3.     The industry contended that wage fixation should now be left, as in other industries, to market forces of Demand & Supply.
4.     Government had not accepted recommendations pertaining to retirement age, pension, paternity leave and some other aspects of wage benefits terming them as beyond the objective for which the wage board was set up. 
5.      newspaper industry, non-journalist employees are already paid much higher than their counterparts in other industries, and this unnatural gap would broaden if the wage board recommendations are implemented. 
Important Issue is-
The Supreme Court judgment will deal large sections of the print media a grievous body blow and will financially weaken even the few strong companies that are left in an industry that worldwide is under crushing pressure, with its very existence in question. 
But there is a larger issue here: In this day and age, a government-appointed wage board that fixes compensation for the private sector is completely anachronistic. Fifty-eight years ago, when the first wage board was set up, the industry situation may have warranted government intervention to ensure employers didn’t exploit employees. 

But India has moved on: In the organized industry,
there is a largely free and fair labour market that determines wages and salaries on the basis of supply and demand; for blue-collar staff in a company, the management and unions arrive at an agreement through bipartite negotiations. What the wage board, on the other hand, does is impose from above wages that are not financially sustainable. 

Even more shocking, is that
this is the only industry in India where wages are fixed for an organized industry by a centrally-constituted outside body, and where the terms and conditions of employment make it difficult for managements to weed out even the most inefficient and unproductive workers. Every survey in the world has shown that labour inflexibility actually hurts creation of jobs — employers are wary of hiring even in boom time if they are not allowed to trim the workforce in a downturn. A flexible labour market, on the other hand, gives employers the confidence to add staff when a company, industry or market is expanding. 
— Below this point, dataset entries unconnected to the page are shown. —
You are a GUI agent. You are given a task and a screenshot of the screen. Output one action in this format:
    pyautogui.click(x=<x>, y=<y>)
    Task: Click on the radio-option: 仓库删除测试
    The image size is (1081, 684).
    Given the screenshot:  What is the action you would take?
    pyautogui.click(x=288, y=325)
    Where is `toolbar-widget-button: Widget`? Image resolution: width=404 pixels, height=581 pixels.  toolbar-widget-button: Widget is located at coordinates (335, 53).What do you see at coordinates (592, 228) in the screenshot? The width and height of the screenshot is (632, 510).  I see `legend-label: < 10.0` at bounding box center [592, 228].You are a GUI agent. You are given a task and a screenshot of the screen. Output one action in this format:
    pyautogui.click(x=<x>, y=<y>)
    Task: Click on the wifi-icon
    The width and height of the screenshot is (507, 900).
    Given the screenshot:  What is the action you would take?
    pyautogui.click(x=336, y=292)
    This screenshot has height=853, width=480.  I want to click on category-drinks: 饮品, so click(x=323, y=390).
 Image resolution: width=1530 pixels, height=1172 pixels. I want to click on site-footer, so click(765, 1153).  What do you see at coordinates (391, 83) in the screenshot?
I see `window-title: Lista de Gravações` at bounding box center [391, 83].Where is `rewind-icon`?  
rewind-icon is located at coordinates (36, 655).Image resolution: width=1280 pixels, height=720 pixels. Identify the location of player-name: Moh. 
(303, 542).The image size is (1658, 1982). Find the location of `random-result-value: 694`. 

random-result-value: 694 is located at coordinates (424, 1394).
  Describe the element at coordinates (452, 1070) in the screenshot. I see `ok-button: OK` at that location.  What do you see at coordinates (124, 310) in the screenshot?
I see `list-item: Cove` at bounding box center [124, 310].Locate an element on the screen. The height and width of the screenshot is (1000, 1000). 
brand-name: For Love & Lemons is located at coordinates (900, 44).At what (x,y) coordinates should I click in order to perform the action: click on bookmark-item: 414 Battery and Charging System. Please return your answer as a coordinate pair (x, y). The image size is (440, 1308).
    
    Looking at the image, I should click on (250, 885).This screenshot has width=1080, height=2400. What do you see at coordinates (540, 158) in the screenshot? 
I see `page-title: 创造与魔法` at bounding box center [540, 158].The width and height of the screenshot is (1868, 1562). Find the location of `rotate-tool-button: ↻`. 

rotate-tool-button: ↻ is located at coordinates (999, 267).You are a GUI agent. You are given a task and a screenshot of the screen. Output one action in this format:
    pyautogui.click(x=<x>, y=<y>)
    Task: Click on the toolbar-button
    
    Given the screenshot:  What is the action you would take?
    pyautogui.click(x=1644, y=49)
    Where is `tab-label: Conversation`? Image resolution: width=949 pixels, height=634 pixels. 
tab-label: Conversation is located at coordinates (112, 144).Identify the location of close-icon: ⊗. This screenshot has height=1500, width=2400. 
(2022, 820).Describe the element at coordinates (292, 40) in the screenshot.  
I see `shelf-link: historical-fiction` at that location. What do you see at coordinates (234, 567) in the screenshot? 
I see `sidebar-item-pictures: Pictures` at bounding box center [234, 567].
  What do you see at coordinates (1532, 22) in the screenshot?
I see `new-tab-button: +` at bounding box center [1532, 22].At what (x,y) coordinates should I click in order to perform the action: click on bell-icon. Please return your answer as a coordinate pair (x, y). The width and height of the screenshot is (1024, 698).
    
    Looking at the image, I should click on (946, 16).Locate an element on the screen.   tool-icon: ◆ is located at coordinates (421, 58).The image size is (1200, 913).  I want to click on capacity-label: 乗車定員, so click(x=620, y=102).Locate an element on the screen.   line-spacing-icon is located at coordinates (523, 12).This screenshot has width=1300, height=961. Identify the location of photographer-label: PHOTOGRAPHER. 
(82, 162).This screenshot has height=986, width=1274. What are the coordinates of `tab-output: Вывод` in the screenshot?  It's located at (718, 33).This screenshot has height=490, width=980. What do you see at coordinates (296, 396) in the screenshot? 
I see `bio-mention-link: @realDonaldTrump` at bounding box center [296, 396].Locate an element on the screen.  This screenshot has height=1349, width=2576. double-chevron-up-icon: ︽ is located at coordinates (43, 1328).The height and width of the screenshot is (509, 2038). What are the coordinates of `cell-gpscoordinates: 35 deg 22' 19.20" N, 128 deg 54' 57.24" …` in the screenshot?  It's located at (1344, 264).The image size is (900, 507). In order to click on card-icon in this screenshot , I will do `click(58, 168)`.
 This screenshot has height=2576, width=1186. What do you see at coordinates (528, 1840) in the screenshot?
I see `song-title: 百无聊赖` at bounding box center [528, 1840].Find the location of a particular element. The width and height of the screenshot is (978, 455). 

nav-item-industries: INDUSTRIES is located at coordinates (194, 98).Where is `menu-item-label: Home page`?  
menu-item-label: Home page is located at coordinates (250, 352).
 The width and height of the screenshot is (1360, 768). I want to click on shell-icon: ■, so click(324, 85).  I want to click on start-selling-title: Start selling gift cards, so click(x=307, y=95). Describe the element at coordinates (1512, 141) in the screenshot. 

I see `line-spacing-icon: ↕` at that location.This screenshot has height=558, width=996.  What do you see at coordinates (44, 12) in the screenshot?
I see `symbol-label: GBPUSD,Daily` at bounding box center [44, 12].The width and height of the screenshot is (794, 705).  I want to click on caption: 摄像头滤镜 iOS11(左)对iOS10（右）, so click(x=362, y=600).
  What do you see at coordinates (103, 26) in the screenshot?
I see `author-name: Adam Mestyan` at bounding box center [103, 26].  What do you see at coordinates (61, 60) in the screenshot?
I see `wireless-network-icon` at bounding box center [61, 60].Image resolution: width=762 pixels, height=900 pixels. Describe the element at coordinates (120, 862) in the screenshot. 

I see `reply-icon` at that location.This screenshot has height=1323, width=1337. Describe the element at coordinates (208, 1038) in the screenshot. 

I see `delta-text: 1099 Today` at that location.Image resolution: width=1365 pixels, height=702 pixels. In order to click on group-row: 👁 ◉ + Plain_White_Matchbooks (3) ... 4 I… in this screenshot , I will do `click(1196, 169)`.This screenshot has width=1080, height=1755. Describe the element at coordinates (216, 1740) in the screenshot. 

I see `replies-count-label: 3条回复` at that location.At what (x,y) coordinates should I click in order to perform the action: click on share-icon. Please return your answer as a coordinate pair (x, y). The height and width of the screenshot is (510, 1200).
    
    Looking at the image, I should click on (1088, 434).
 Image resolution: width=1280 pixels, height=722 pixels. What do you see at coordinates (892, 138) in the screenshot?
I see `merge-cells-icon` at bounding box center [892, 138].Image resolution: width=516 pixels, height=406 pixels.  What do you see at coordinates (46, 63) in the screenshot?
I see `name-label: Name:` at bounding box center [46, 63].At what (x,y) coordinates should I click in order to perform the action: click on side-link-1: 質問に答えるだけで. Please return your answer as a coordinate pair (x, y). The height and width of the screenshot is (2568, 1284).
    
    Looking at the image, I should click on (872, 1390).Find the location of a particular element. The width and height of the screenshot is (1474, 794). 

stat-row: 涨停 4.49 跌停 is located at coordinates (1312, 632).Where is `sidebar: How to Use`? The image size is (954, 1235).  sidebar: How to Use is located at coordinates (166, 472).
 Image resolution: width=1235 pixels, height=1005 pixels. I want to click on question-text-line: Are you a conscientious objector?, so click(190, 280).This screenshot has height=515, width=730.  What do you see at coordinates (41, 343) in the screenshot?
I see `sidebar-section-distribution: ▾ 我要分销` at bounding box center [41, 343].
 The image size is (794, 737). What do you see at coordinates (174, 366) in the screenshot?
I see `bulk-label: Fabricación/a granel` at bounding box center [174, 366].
There is another inherent anomaly in the concept of a wage board in today’s media industry.
Tectonic changes are sweeping through the industry, driven largely by technology and shifts in consumer behaviour. Print is no longer the sole purveyor of information; there is television, there is internet, and increasingly, there is mobile, all of which are threatening to eat into print’s market share. But none of these established or emerging mediums are covered by the wage board — which creates an uneven playing field and puts print at a huge financial disadvantage. 

In fact, as consumption of media becomes seamless, the very definition of a ‘print journalist’ is being blurred. He/she is becoming platform agnostic, moving from filing for online to writing for print to appearing on television, all in the course of a single workday. 

Further, the wage increases of about 80-100% have been applied, retrospectively, across the board — from journalists to press workers, drivers and peons. Even if one were to concede that journalists are special, what about the others? A driver’s salary will jump from Rs 36,000 to almost Rs 62,000 per month, a clerk’s from Rs 39,000 to over Rs 62,000, a peon’s from about Rs 33,000 to about Rs 58,000, a stenographer’s from Rs 40,000 to almost Rs 71,000, and a rotary machineman’s from Rs 40,000 to over Rs 76,000. This is way above what factory/office workers make in most industries and most companies. 


But these are details. The big, big question that needs to be addressed is a fundamental one: 
Should government be allowed to interfere in what is essentially an employee-employer relationship, that too in an organized, urban-centric industry? 
Doesn’t it violate the principle of market forces? 
This paper is disappointed by the Supreme Court judgment. It is out of sync with the reality of contemporary media. It seeks to set the clock back to a time when the world looked very different.